The Ultimate Insider

An economist by training, author Stephen H. Axilrod worked at the Federal Reserve System in Washington, DC, from 1952 to 1986. In various roles with the Fed’s Board of Governors, Axilrod collaborated closely with Fed chairmen William McChesney Martin, Arthur Burns, G. William Miller and Paul Volcker. Under Burns, Miller and Volcker, Axilrod was the monetary-policy point man actively engaged in the fight against inflation that began in the 1970s. Axilrod continued his study of monetary policy development when he left the Fed to work in the private sector. Based on his Fed experience and trained eye, he followed the tenures of subsequent chairmen Alan Greenspan and Ben Bernanke.
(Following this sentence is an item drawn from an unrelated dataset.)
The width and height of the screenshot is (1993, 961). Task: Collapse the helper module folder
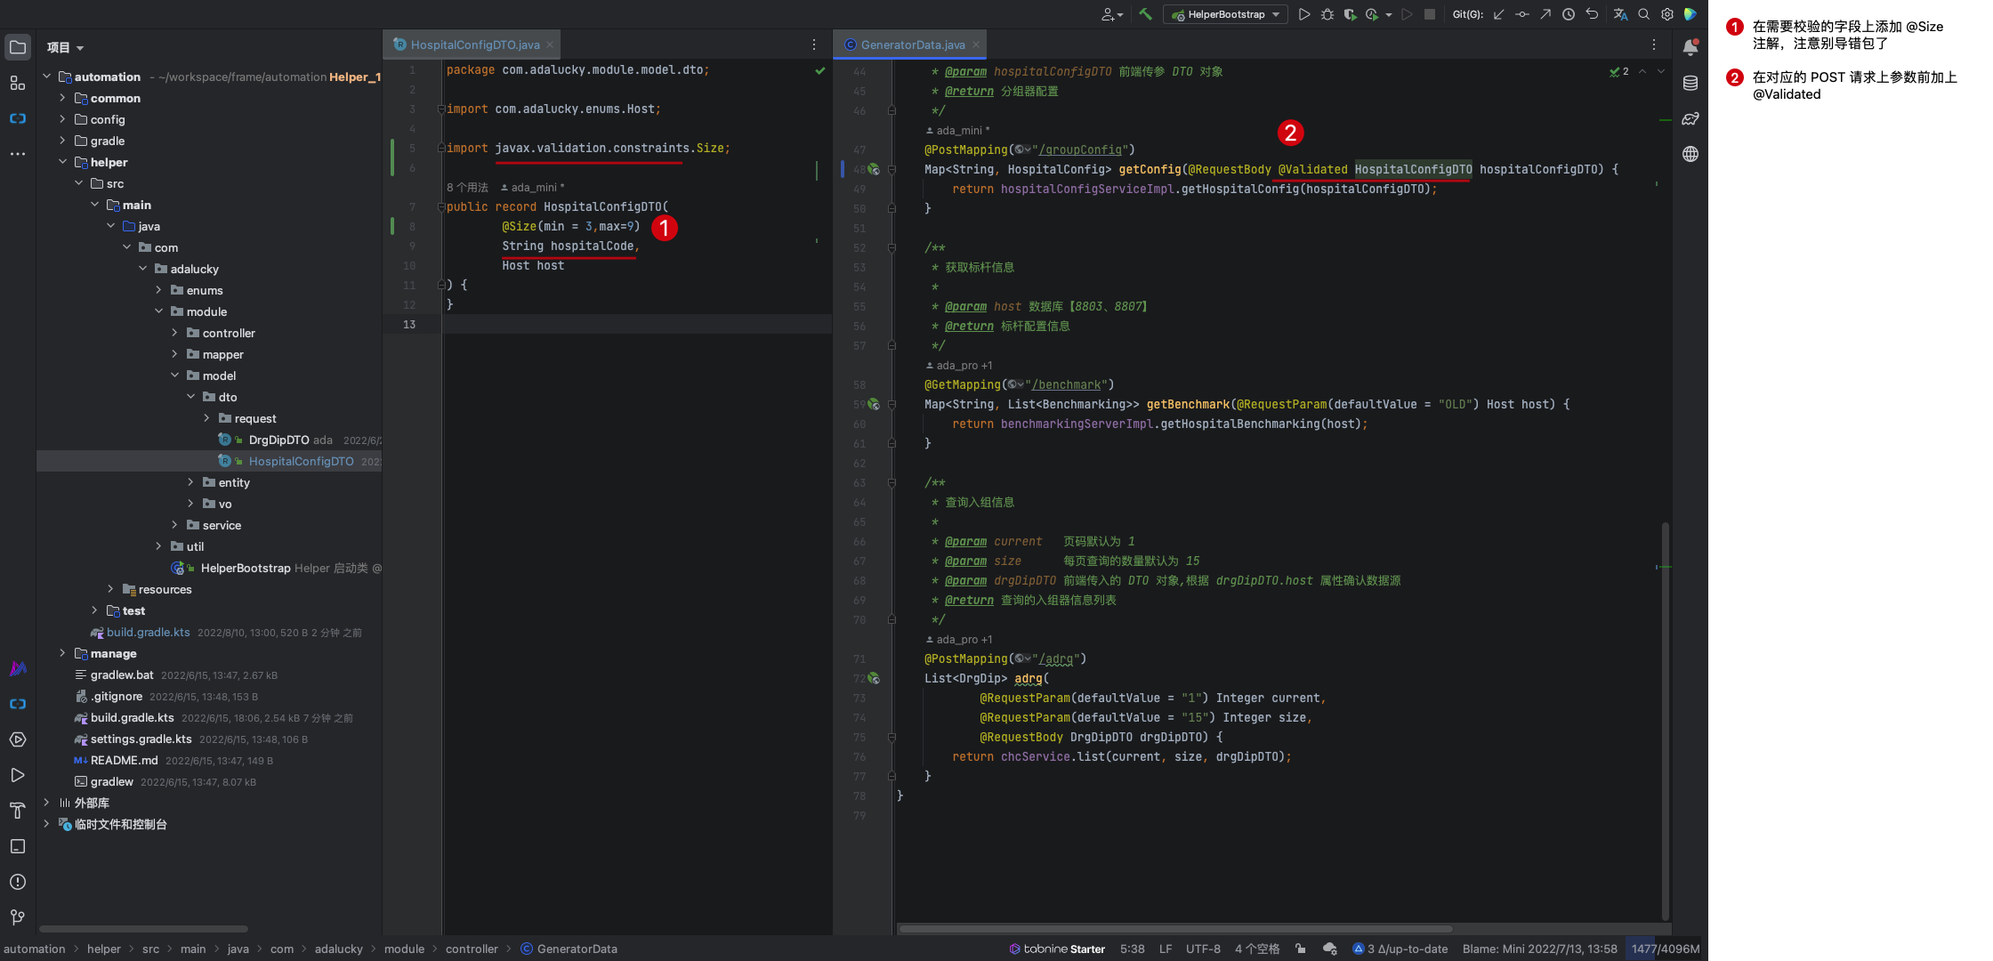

Each Fed leader brought his personal style and character to the chairmanship, a role that often must carefully straddle politics and economics.

The Fed

The Board of Governors, along with 12 Federal Reserve Banks in various US cities, make up the Federal Reserve System established under the Federal Reserve Act of 1913. An autonomous body, the Fed is “independent within the government.” Because it is responsible to Congress, it is often under legislative scrutiny.

About the Author

Stephen H. Axilrod rose to Staff Director for Monetary and Financial Policy, and Staff Director and Secretary of the Federal Open Market Committee, at the US Federal Reserve System. Since 1986, he has worked in the private sector.